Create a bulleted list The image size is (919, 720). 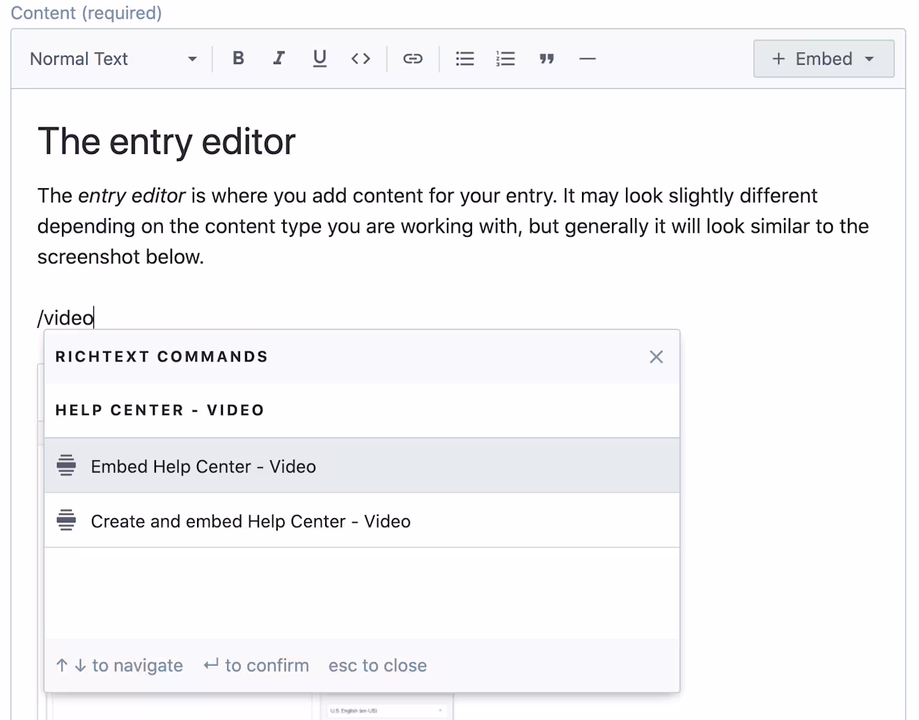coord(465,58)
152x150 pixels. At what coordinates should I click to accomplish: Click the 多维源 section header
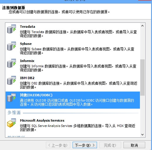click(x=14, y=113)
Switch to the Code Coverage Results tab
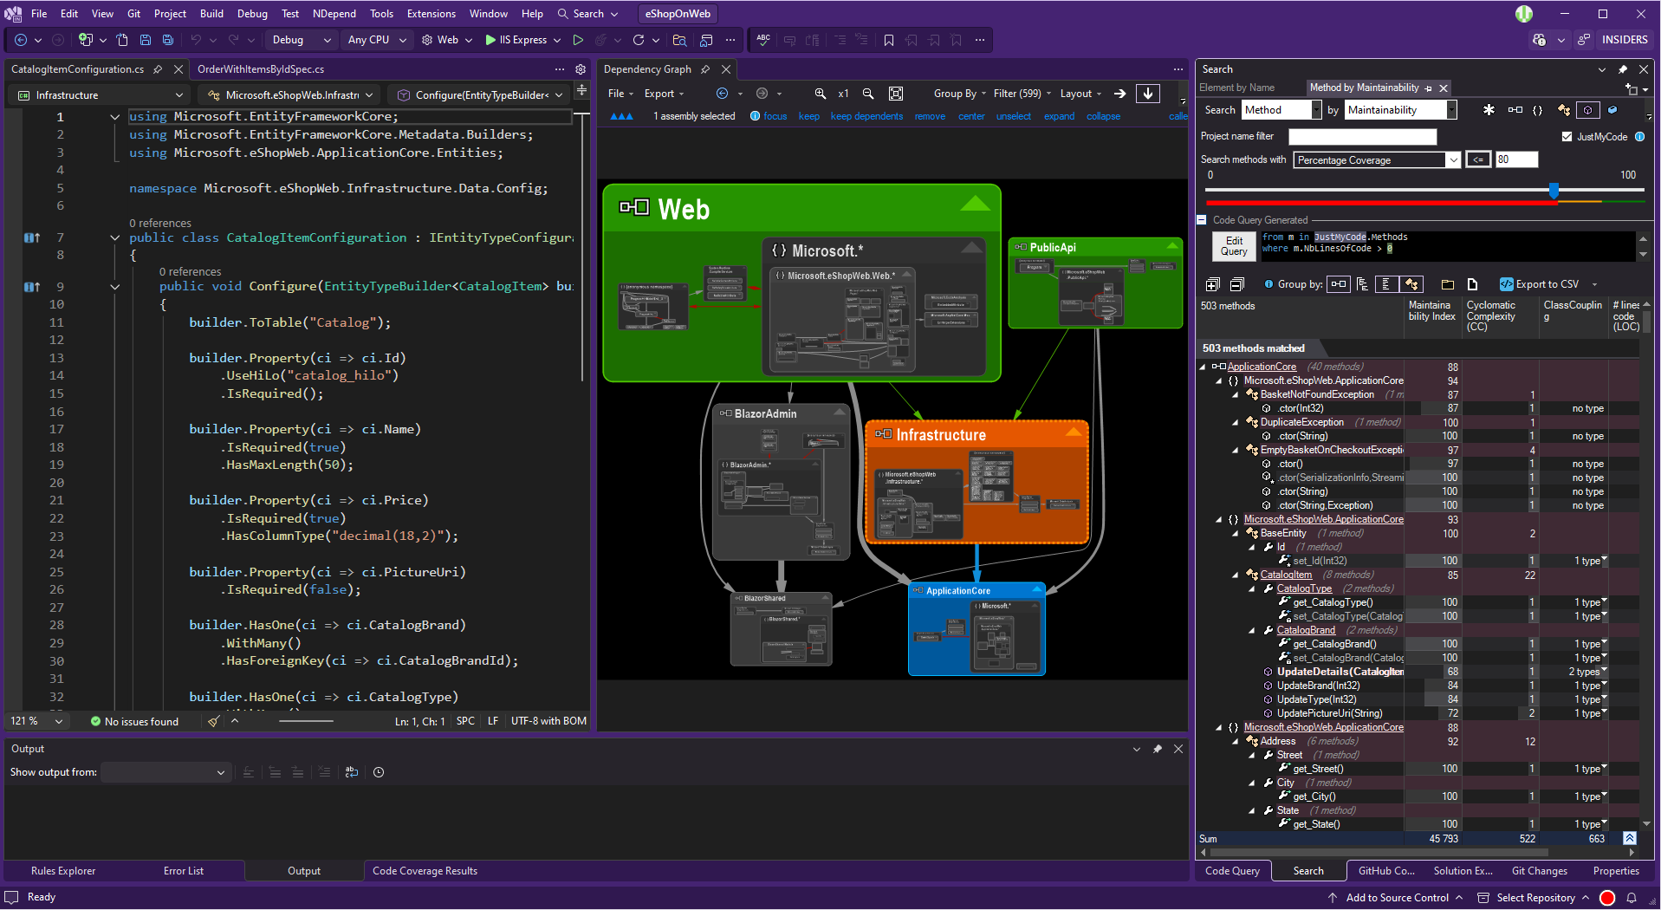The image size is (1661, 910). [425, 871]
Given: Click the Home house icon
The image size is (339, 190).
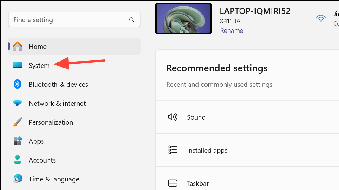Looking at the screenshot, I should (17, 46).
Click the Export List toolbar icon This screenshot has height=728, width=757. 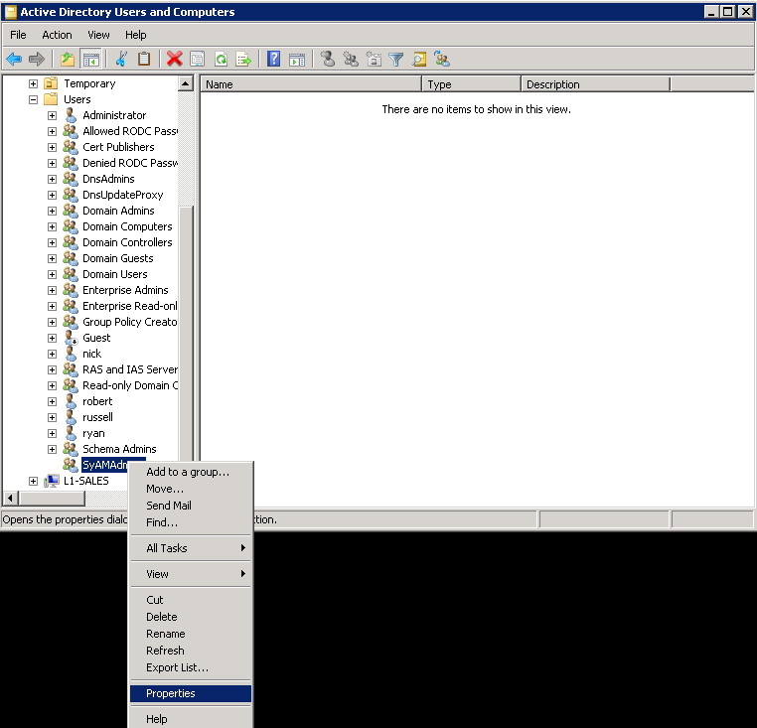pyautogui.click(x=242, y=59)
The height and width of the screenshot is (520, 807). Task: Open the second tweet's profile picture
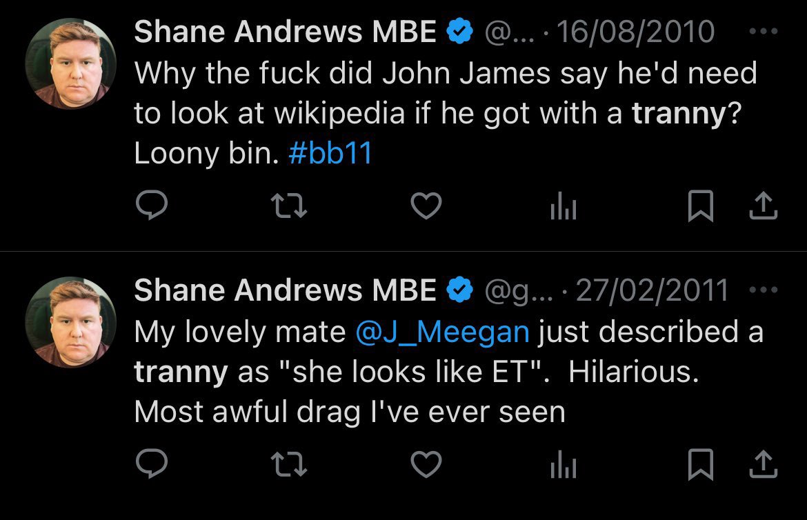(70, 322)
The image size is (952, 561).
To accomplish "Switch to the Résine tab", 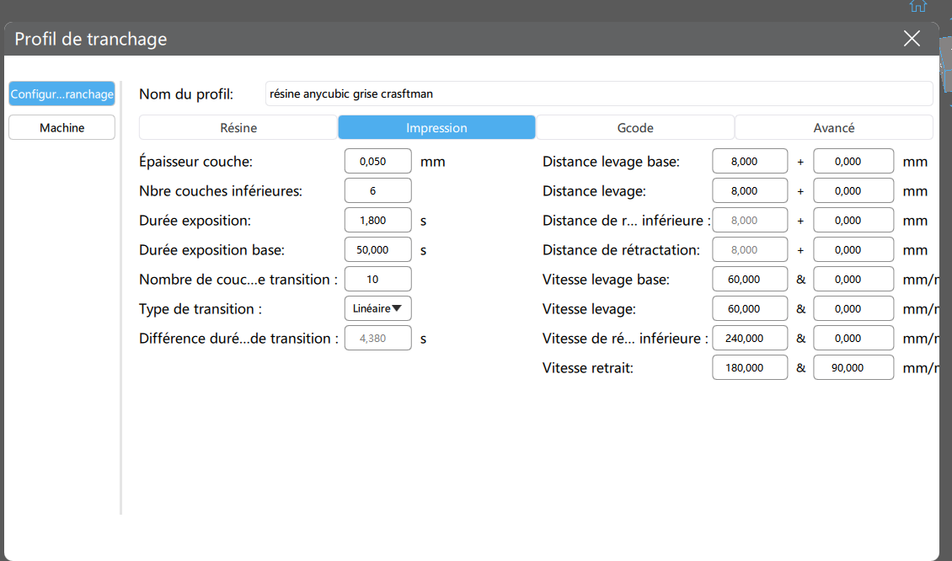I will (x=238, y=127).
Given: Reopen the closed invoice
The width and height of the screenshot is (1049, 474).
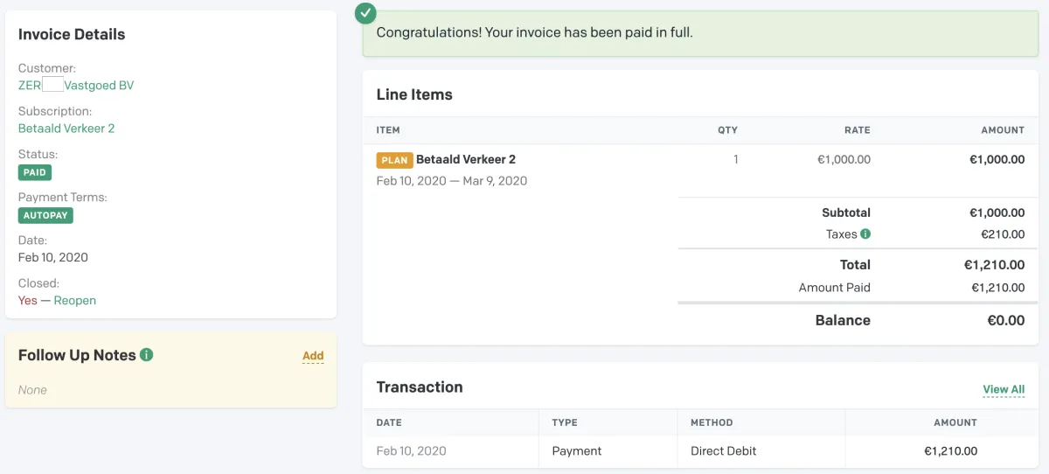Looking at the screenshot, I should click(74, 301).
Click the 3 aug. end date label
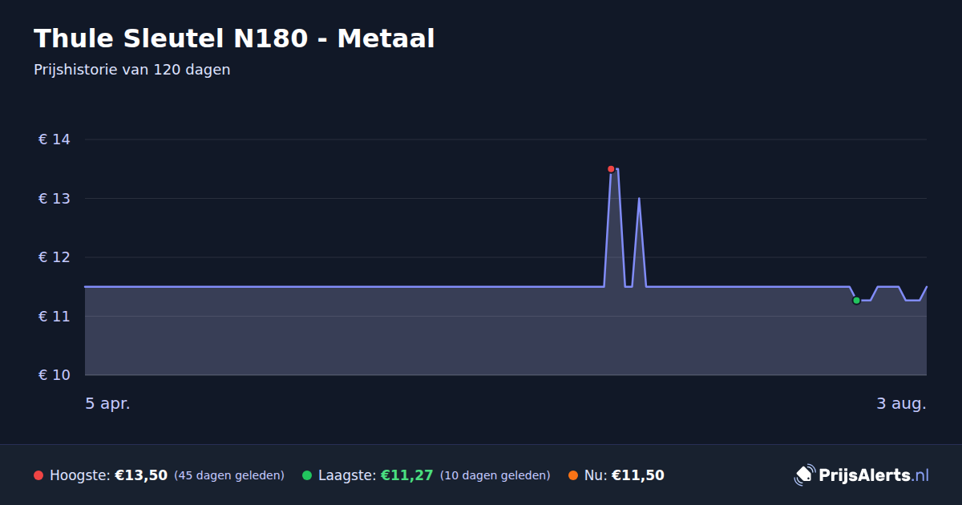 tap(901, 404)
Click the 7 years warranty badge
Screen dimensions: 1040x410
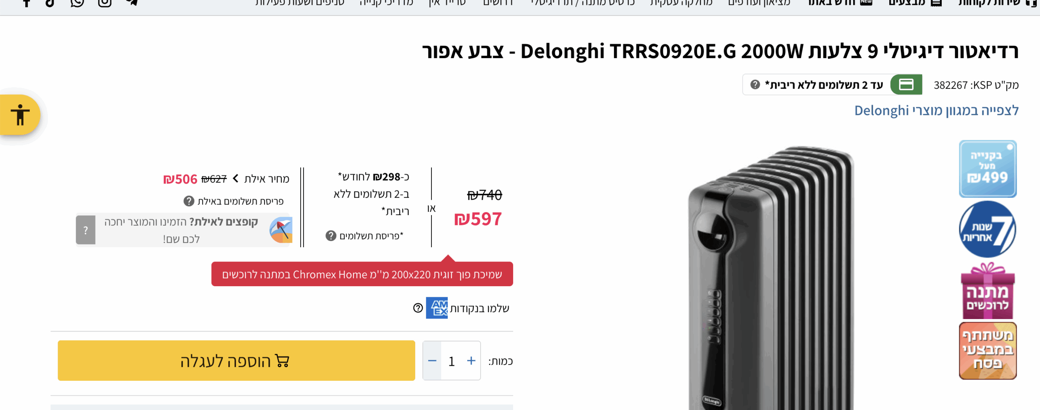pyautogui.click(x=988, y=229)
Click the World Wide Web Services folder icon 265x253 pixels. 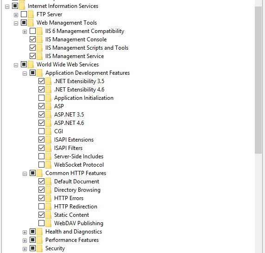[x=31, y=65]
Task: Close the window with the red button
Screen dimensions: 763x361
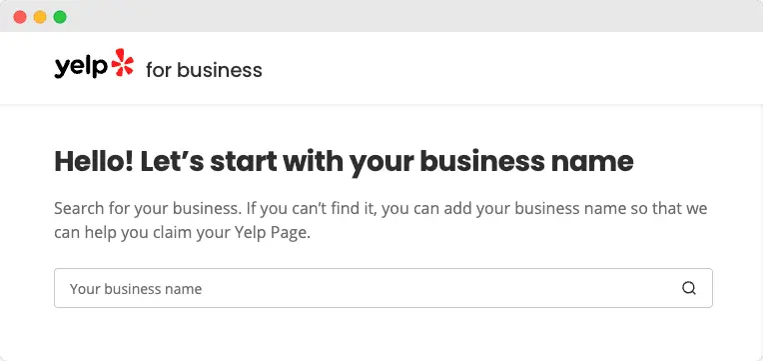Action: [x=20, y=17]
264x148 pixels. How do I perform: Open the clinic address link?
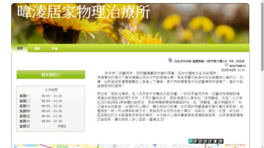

**WHAT TO DO**:
Collect every line of the data above that contains the string "Task", treating uppercase and lowercase letters as different.

**COMPLETE ANSWER**:
The height and width of the screenshot is (520, 807). Task: Open the second tweet's profile picture
Task: Close the window with the red button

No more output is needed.